İstanbul’a gelen Edinburg Üniversitesi’nde müzik profesörü olarak görev yapan insan hakları aktivisti Nigel Osborne, beraberinde Cumhurbaşkanı Recep Tayyip Erdoğan’a hitaben yazılan ve dünyaca ünlü 10 sanatçı ile aktivistin imzaladığı Osman Kavala dilekçesini ve minik bir gümüş Kuran getirdi.
Şanar Yurdatapan, Osborne’un cezaevinden çıkmasının ardından “barış savaşçısı ve halkının onurlu bir temsilcisi” olarak nitelendirdiği Kavala’ya temsil etmeyi planladığı gümüş Kur’an’ın hikayesini şöyle anlattı:
"Osborne İskoç-İrlanda karışımı bir aileden geliyor.
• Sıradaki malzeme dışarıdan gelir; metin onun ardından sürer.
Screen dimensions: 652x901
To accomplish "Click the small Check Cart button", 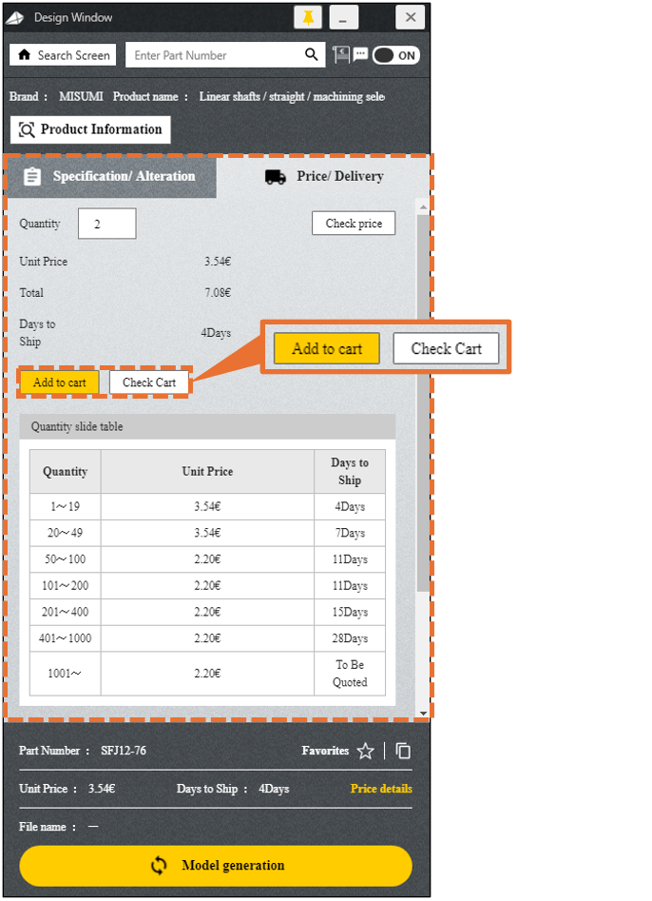I will 149,382.
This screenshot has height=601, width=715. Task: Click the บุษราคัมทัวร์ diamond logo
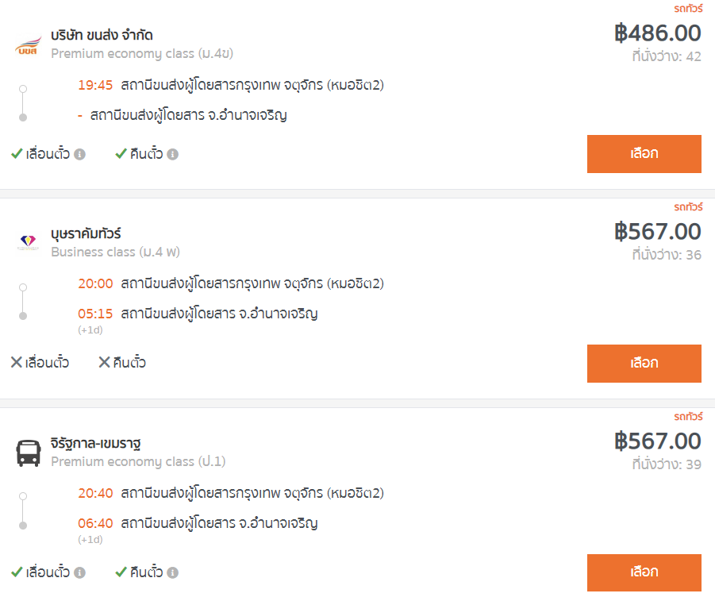[28, 241]
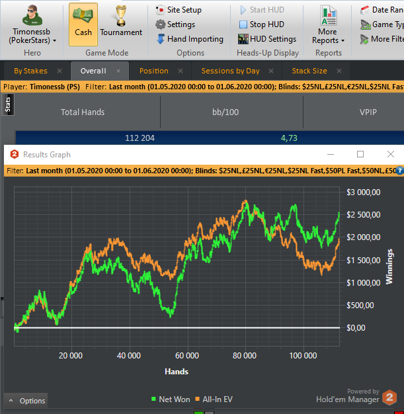Screen dimensions: 404x414
Task: Stop the HUD
Action: click(261, 24)
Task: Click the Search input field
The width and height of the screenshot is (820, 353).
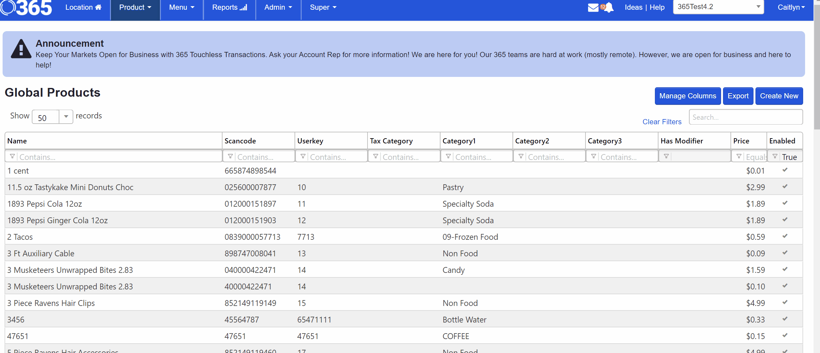Action: pyautogui.click(x=745, y=117)
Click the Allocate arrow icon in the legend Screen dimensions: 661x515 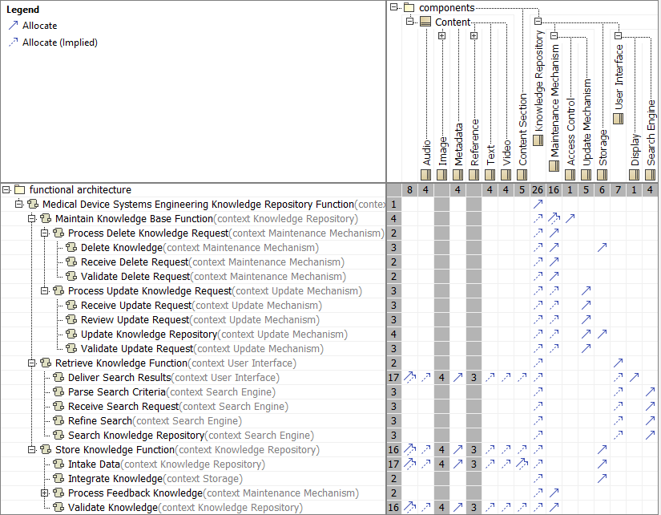[13, 26]
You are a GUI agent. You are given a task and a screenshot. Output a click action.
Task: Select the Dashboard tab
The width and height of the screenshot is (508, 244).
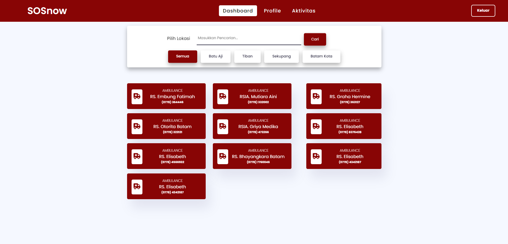(237, 11)
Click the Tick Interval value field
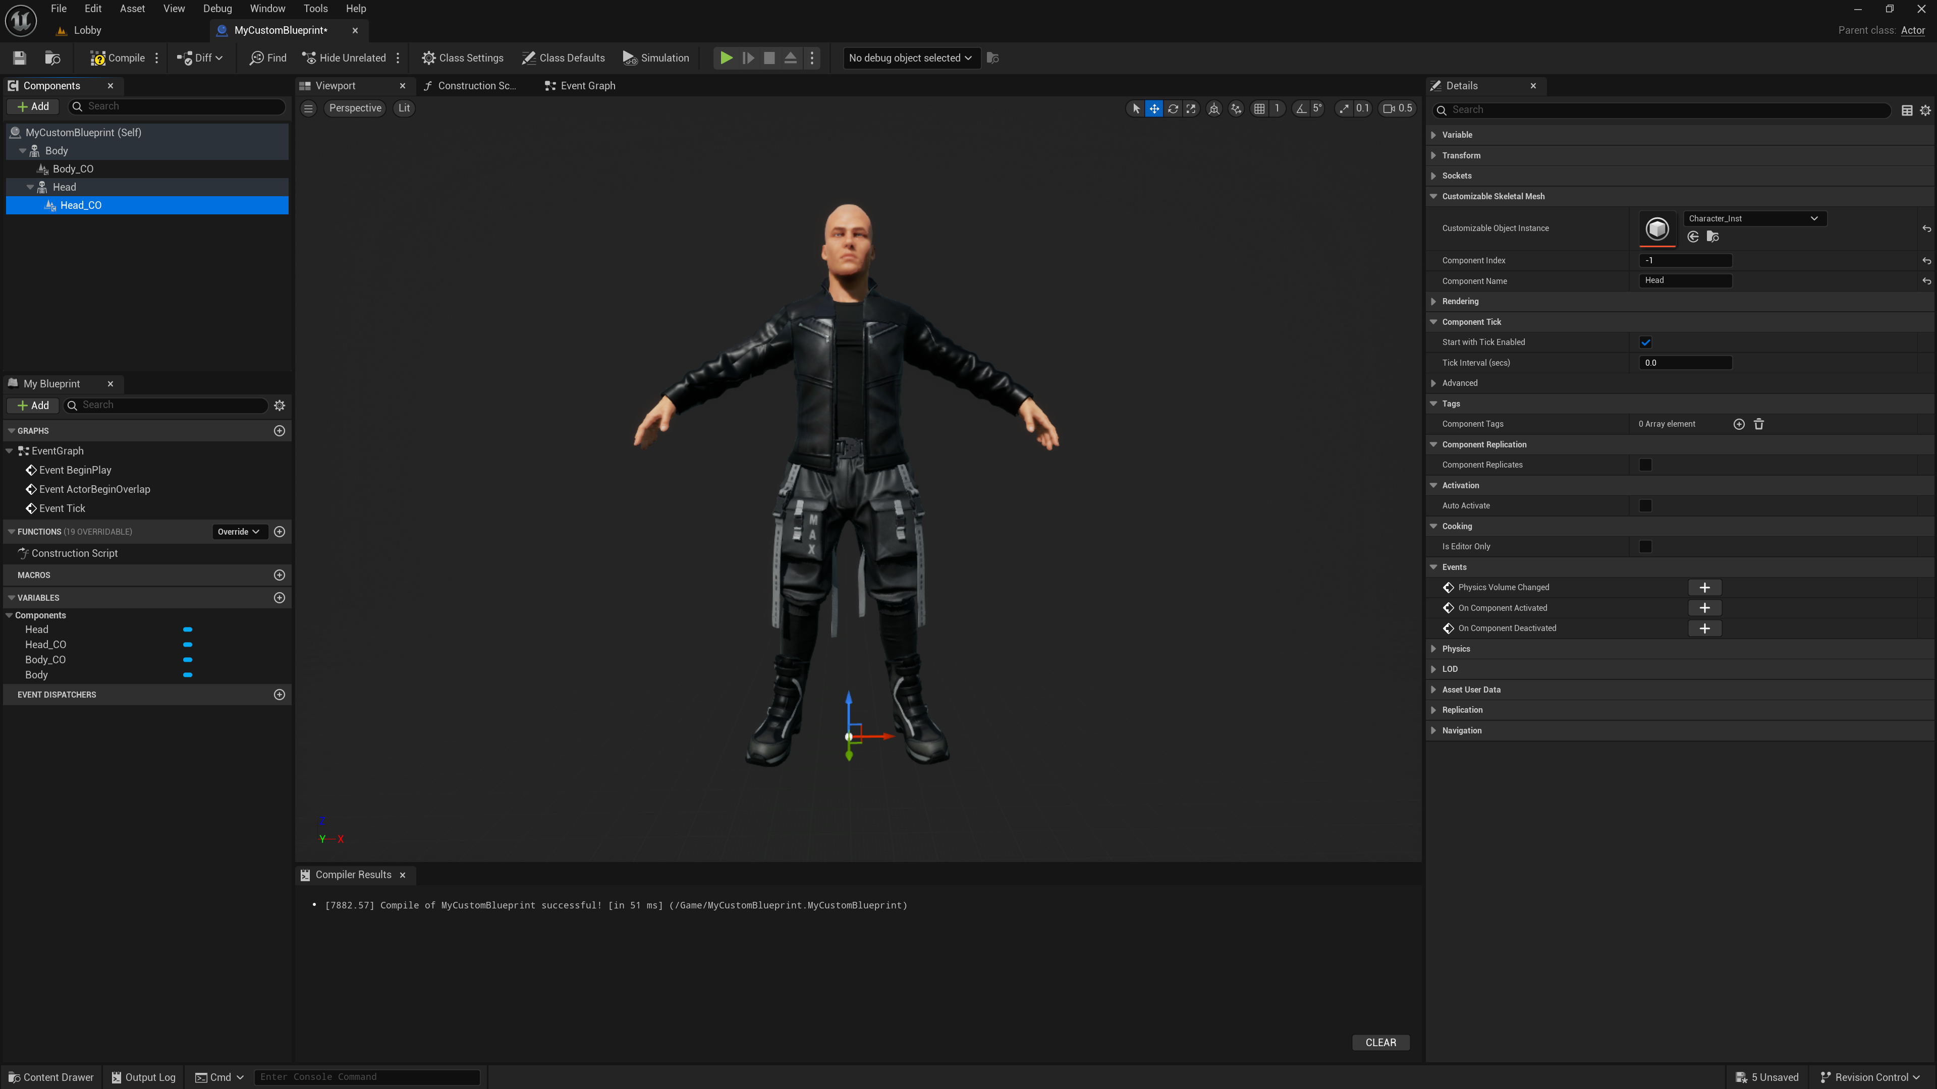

Hem ana, hem baba tarafından iki dedesi de 1. Dünya savaşında biri Çanakkale’de, diğeri Arabistan cephesinde Türklere karşı savaşmış. Ama her ikisi de Türkler hakkında nefret değil, sevgi duygularıyla dönmüşler evlerine.
Gelibolu’da savaşan dedesi Sidney, bir Türk keskin nişancı tarafından bileğinden vurulmuş. Nişancı gerçekten keskin mi değil, yoksa “silah tutamasın ama ölmesin” diye kasten mi böyle yapmış, bilemiyor ama sonuçta hayatını kurtardığını düşünüyormuş. Ayrıca Türklerin isteseler İngiliz ve Fransızları tamamen yok edebilecekleri durumda olduğu halde katliam yapmak istemediklerini söylüyormuş. Irak’ta Tikrit bölgesinde savaşmış olan diğer dedesi James Osborne ise Tikrit ele geçirildikten sonra çölde devriye görevindeyken, ölmek üzere olan bir Türk askerine rastlıyor. Ona su veriyor, elinden geldiğince yaralarına pansuman yapıyor. Asker, ona minnet dolu gözlerle bakıyor ve son gücüyle, boynunda zincire bağlı minik gümüş kaplı Kur’anı ona uzatıyor.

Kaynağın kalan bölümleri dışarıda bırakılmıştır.